Pepe invade o consultório olhando de um lado para o outro, com a língua de fora, pisando forte e abanando o rabo. Já conhece o caminho. É erguido com dificuldade por dois funcionários e colocado sobre a maca. Com 3 anos de idade, o enorme fila rajado pesa 70 kg. Vai doar sangue. Depois que a bolsa estiver cheia, será recompensado com um prato de carne enlatada.
A preocupação cada vez maior dos donos com seus mascotes já havia levado à criação de spas e clínicas especializadas em dermatologia e acupuntura. A novidade agora é o surgimento de bancos de sangue, nos mesmos moldes dos hemocentros. Só na cidade de São Paulo, há pelo menos três. No Recife, existe um que atende todo o Nordeste, e dois devem começar a funcionar em breve.
"O sangue doado é importante porque salva a vida de outros cachorros", diz a professora e veterinária Ana Paula Monteiro, que está ajudando a montar o futuro hemocentro da Universidade Federal Rural de Pernambuco (UFRPE).
Os cães precisam de transfusão quando sofrem de anemia ou têm hemorragia decorrente de uma cirurgia ou alguma doença, por exemplo. Dependendo do caso, eles recebem o sangue total ou apenas uma parte, como o plasma e as hemácias. O líquido, armazenado numa bolsa igual à usada com humanos, é mantido sob refrigeração.
Nem todo sangue canino é bom para transfusões. A primeira exigência é que o animal seja saudável - realiza-se um exame sanguíneo completo. O cachorro precisa ter entre 1 e 8 anos e pesar no mínimo 27 kg. Outro requisito é que seja dócil, pois não é anestesiado para o procedimento. Em no máximo dez minutos enche-se uma bolsa com 450 ml de sangue. É comum que o animal ganhe comida logo depois, para ajudar na recomposição do organismo.
Os cães têm oito grupos sanguíneos. Para evitar a rejeição, faz-se um teste de compatibilidade antes da transfusão. Normalmente raspa-se o pêlo do animal no local onde será colocada a agulha. O procedimento, garantem os veterinários, é indolor. Aconselha-se que haja um intervalo de pelo menos seis semanas entre uma doação e outra.
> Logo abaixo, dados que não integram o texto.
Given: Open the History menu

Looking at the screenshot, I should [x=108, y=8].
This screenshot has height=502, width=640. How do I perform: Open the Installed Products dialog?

As clínicas costumam contar com alguns doadores freqüentes. Quando surge uma emergência e não há sangue, o jeito é recorrer aos hemocentros - alguns públicos (de universidades) e outros particulares. Os veterinários da UFRPE estão criando um banco de sangue porque perceberam que nem sempre há doadores disponíveis numa situação de urgência.
A clínica PetCare, de São Paulo, tem "pacientes" que doam sangue regularmente. Além deles, dois cães de guarda da própria clínica ajudam a manter o estoque de bolsas em dia. Pepe é um deles. Anteontem, por exemplo, sua doação ajudou um dachshund que havia se submetido a uma cirurgia na coluna e estava extremamente debilitado.
"As pessoas costumam ficar preocupadas. Têm medo que o cachorro fique doente por ter doado sangue. Mas não existe nada disso. É puro preconceito. A doação é extremamente segura", explica o veterinário Paulo Sérgio Salzo, professor das universidades Metodista e Bandeirante de São Paulo.
A paisagista Vera Monteiro, de 47 anos, sabe disso. A cada cinco meses, os oito cachorros de seu sítio recebem a visita do veterinário de uma clínica de São Paulo para retirada de sangue. "Tive um pastor alemão que contraiu uma doença de carrapato e por pouco não morreu. O que o salvou foi uma transfusão de sangue. Foi então que percebi o quanto é importante doar sangue", conta. "Os oito adoram doar sangue, pois sabem que depois vão ganhar biscoitinhos."